GOAL =>
Count the lines in the records below that contain the string "height", matching case exactly. Reply with the number only.

(Stored items)

====================

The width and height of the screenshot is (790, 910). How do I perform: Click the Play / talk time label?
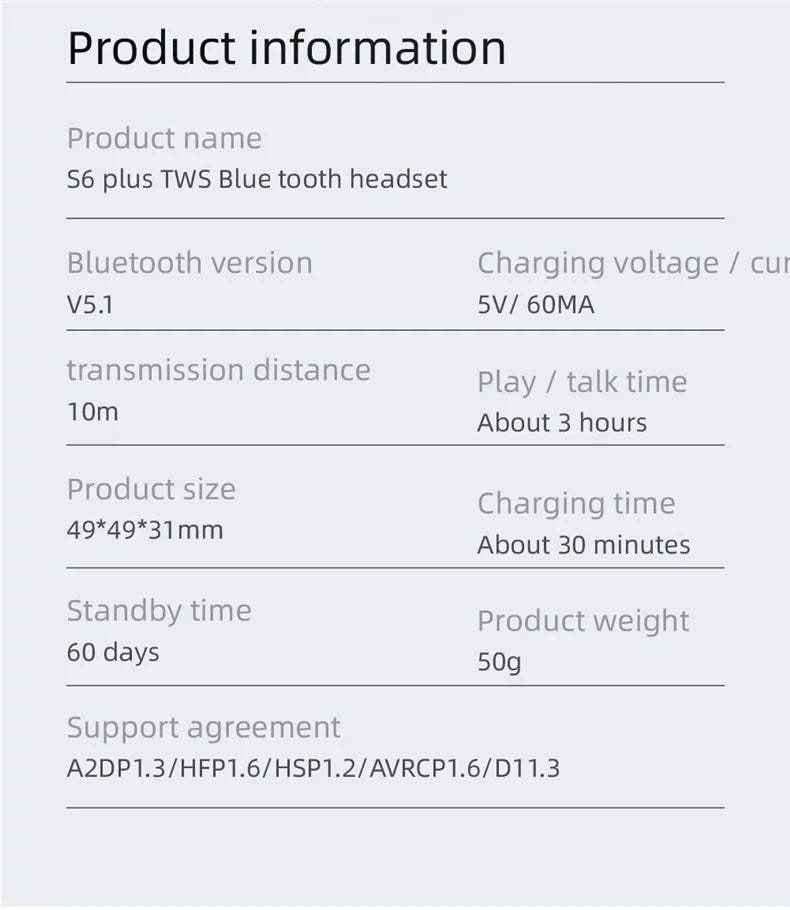tap(581, 382)
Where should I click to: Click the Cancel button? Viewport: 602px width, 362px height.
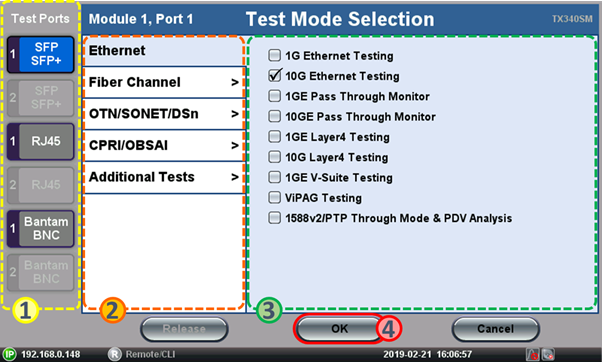point(496,329)
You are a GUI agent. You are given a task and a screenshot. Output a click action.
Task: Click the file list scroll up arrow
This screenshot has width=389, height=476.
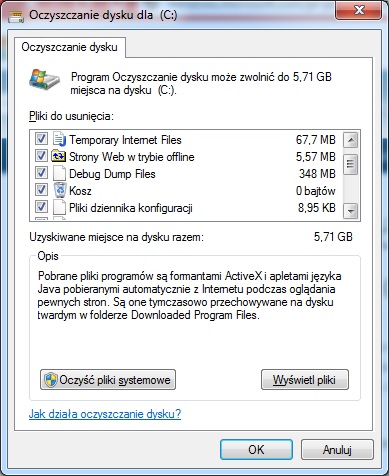[x=350, y=140]
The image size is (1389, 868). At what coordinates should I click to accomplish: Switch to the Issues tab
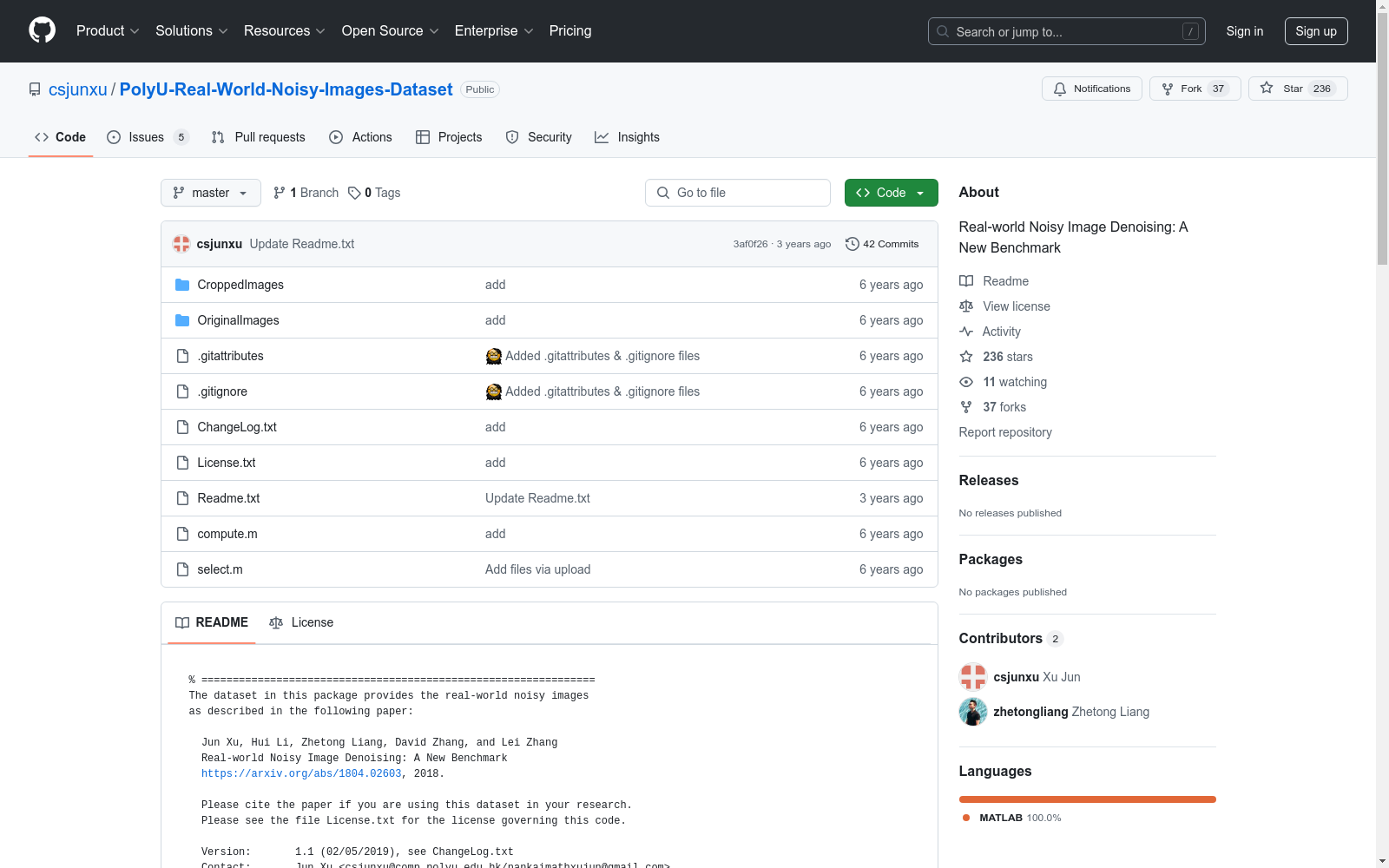click(x=148, y=137)
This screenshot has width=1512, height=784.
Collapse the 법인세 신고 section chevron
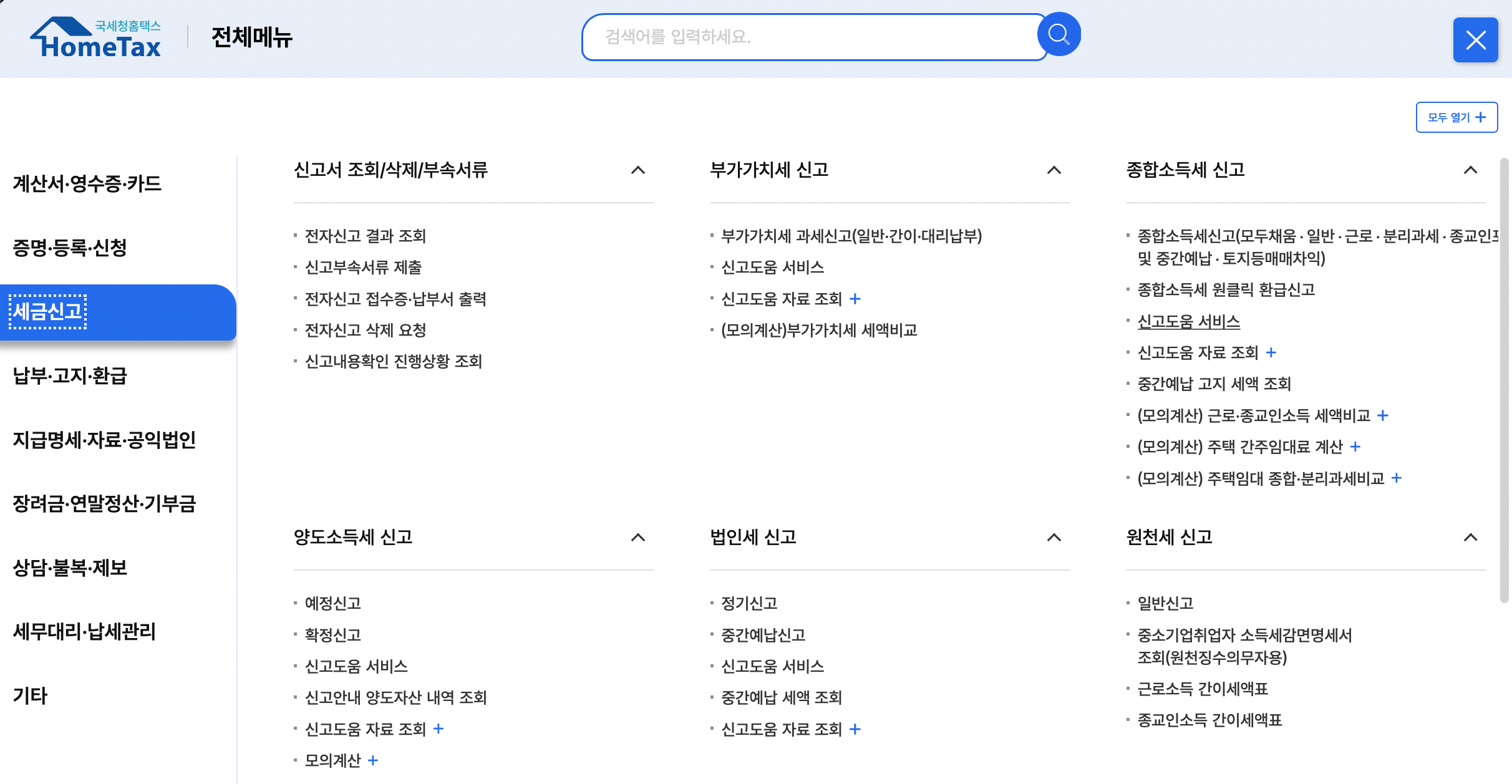pos(1053,537)
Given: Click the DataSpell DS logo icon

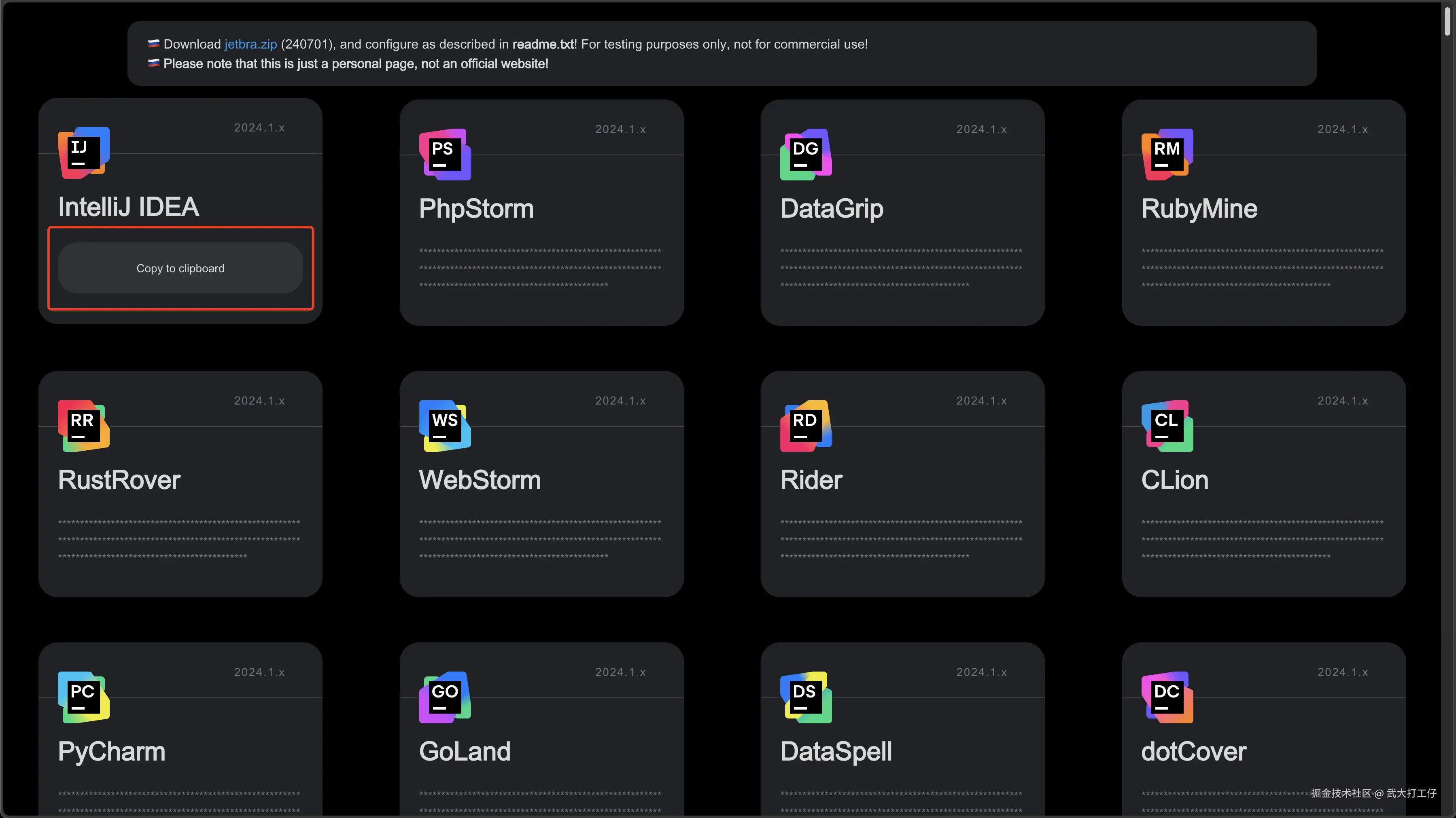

====================

EXPECTED OUTPUT =>
4